Les hospitalisations pour bronchiolite, une infection respiratoire potentiellement grave pour les bébés, ont atteint de leur côté un niveau sans précédent depuis une dizaine d’années.

Malgré une diminution la semaine dernière des passages aux urgences et des hospitalisations pour bronchiolite, “signant le passage très probable du pic de l’épidémie”, cette dernière se poursuit “à un niveau élevé” en France métropolitaine ainsi qu’en Guadeloupe, en Guyane, en Martinique et à Mayotte, selon le bulletin de SPF publié mercredi.

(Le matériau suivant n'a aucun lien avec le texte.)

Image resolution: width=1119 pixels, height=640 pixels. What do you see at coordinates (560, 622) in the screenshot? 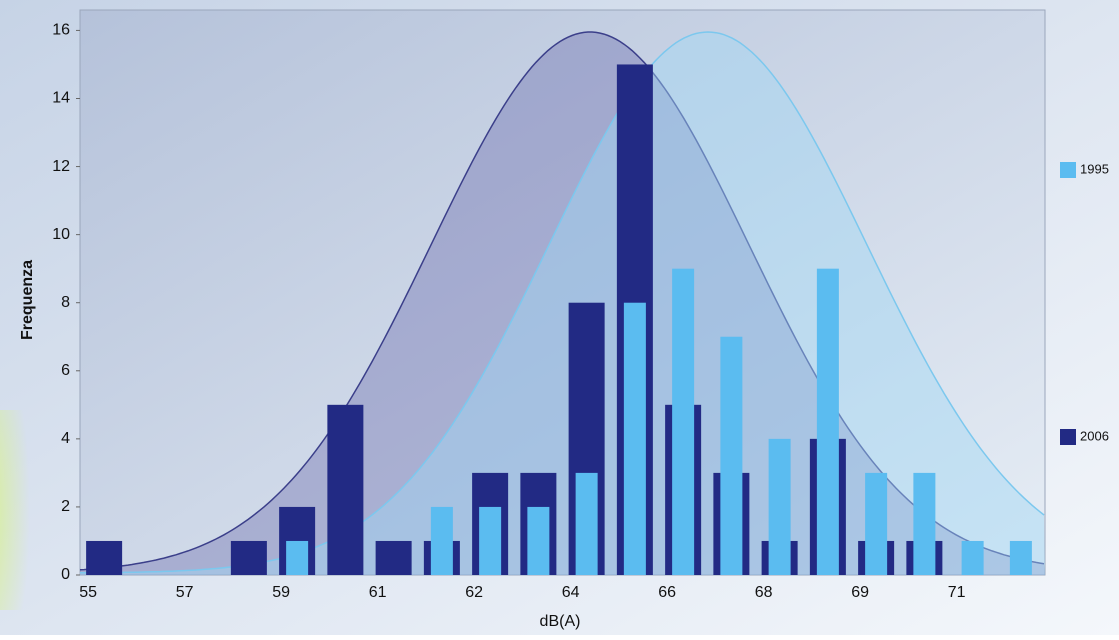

“Ce qui nous préoccupe, c’est qu’il y a toujours des hospitalisations pour beaucoup de grippes, de Covid et d’autres infections respiratoires”, explique à BFMTV.com Benjamin Davido, qui appelle à être “extrêmement prudent sur la diminution des contaminations” pour le Covid-19.

L’infectiologue estime qu’il faut “communiquer sur toutes les épidémies à la fois: il faut parler, comme on le faisait avant, de syndromes respiratoires hivernaux”.

Attention à la reprise de janvier

Comment doit-on alors envisager les fêtes de fin d’année, qui sont pour beaucoup de personnes des moments de réunions en famille? “Paradoxalement, les vacances de Noël vont nous sauver”, estime le docteur Davido. Pour ce troisième Noël sous pandémie, l’infectiologue anticipe que les familles vont faire “particulièrement attention”, en se faisant tester avant par exemple: “c’est une prise de risques calculée”.

Les choses risquent toutefois de se corser une fois les fêtes terminées. La cinquième vague de l’épidémie de Covid-19, débutée en novembre 2021 et poussée par le variant Omicron, l’a bien montré. Elle a atteint des sommets au mois de janvier, le nombre de contaminations quotidiennes se comptant parfois en centaines de milliers.

Plusieurs facteurs l’expliquent. Les rentrées scolaires sont par exemple une cause de reprise épidémique: la situation de janvier 2022 était “en partie liée à une circulation très active du virus dans les écoles primaires, les maternelles”, selon un avis du Conseil scientifique du 19 janvier.

Une crise énergétique qui n’aide pas

Le climat froid est aussi un élément qui favorise la transmission virale, quel que soit ce virus. “On espère des températures moins hivernales pour permettre de plus aérer les pièces. Le meilleur moyen de se protéger, au-delà des gestes barrières, c’est l’aération”, rappelle aussi Benjamin Davido.

“Et là, on dit aux gens de fermer les fenêtres et mettre des pulls pour éviter le gaspillage énergétique”, déplore l’infectiologue.

Pour les fêtes, mais également après, le docteur Davido recommande de “se laver les mains, mettre un masque dans les transports ou les magasins bondés, peut-être éviter tel déjeuner ou telle soirée”. En bref: “réadopter les réflexes qu’on avait en 2020 ou 2021”. Il cite également la vaccination contre le Covid-19, dont la dernière campagne de rappel, lancée cet automne, peine à vraiment démarrer.

Le risque si ces mesures ne sont pas prises? Créer une “épidémie durable” et “faire basculer l’hôpital”, avertit Benjamin Davido. “On sous-estime l’impact psychologique de ce jour sans fin sur les soignants”, dénonce l’infectiologue.